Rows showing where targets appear
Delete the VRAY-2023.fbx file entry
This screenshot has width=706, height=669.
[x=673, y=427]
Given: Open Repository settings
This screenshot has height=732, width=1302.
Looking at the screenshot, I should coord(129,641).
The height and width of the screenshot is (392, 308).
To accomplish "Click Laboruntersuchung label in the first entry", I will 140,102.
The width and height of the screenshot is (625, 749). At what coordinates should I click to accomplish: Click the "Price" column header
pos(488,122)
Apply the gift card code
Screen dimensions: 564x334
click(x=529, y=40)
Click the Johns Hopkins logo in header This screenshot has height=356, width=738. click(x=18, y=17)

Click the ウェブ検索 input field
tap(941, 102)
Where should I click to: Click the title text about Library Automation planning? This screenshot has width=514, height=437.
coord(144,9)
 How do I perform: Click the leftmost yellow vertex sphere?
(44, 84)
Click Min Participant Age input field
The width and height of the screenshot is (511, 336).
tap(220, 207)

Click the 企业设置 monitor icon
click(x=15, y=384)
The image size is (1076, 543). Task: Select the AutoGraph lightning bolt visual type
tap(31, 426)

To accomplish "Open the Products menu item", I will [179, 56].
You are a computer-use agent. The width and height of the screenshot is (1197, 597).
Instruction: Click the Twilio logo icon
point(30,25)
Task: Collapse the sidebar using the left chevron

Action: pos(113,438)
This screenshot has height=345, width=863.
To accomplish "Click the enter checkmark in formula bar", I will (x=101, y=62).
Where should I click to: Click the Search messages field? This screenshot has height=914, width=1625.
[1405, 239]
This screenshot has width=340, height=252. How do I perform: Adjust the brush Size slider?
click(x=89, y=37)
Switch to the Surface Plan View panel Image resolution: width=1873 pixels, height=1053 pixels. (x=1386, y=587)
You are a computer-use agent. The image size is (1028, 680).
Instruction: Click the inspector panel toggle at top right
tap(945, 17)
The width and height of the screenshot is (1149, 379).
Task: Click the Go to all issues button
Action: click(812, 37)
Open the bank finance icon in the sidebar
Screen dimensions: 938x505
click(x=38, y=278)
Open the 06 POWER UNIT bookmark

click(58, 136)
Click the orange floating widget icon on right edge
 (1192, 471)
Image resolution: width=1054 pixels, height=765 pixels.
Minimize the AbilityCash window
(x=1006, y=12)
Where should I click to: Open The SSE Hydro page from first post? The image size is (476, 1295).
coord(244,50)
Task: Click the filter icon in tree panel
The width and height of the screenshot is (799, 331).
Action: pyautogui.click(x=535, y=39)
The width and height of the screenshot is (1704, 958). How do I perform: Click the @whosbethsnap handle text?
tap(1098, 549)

# [YOUR TASK]
Write out every line of the material above word for word, with no changes.

# [EXPECTED ANSWER]
Delete the VRAY-2023.fbx file entry
This screenshot has width=706, height=669.
[x=673, y=427]
Given: Open Repository settings
This screenshot has height=732, width=1302.
Looking at the screenshot, I should coord(129,641).
The height and width of the screenshot is (392, 308).
To accomplish "Click Laboruntersuchung label in the first entry", I will 140,102.
The width and height of the screenshot is (625, 749). At what coordinates should I click to accomplish: Click the "Price" column header
pos(488,122)
Apply the gift card code
Screen dimensions: 564x334
click(x=529, y=40)
Click the Johns Hopkins logo in header This screenshot has height=356, width=738. click(x=18, y=17)

Click the ウェブ検索 input field
tap(941, 102)
Where should I click to: Click the title text about Library Automation planning? This screenshot has width=514, height=437.
coord(144,9)
 How do I perform: Click the leftmost yellow vertex sphere?
(44, 84)
Click Min Participant Age input field
The width and height of the screenshot is (511, 336).
tap(220, 207)

Click the 企业设置 monitor icon
click(x=15, y=384)
The image size is (1076, 543). Task: Select the AutoGraph lightning bolt visual type
tap(31, 426)

To accomplish "Open the Products menu item", I will [179, 56].
You are a computer-use agent. The width and height of the screenshot is (1197, 597).
Instruction: Click the Twilio logo icon
point(30,25)
Task: Collapse the sidebar using the left chevron

Action: pos(113,438)
This screenshot has height=345, width=863.
To accomplish "Click the enter checkmark in formula bar", I will (x=101, y=62).
Where should I click to: Click the Search messages field? This screenshot has height=914, width=1625.
[1405, 239]
This screenshot has width=340, height=252. How do I perform: Adjust the brush Size slider?
click(x=89, y=37)
Switch to the Surface Plan View panel Image resolution: width=1873 pixels, height=1053 pixels. (x=1386, y=587)
You are a computer-use agent. The image size is (1028, 680).
Instruction: Click the inspector panel toggle at top right
tap(945, 17)
The width and height of the screenshot is (1149, 379).
Task: Click the Go to all issues button
Action: click(812, 37)
Open the bank finance icon in the sidebar
Screen dimensions: 938x505
click(x=38, y=278)
Open the 06 POWER UNIT bookmark

click(58, 136)
Click the orange floating widget icon on right edge
 (1192, 471)
Image resolution: width=1054 pixels, height=765 pixels.
Minimize the AbilityCash window
(x=1006, y=12)
Where should I click to: Open The SSE Hydro page from first post? The image size is (476, 1295).
coord(244,50)
Task: Click the filter icon in tree panel
The width and height of the screenshot is (799, 331).
Action: pyautogui.click(x=535, y=39)
The width and height of the screenshot is (1704, 958). How do I perform: Click the @whosbethsnap handle text?
tap(1098, 549)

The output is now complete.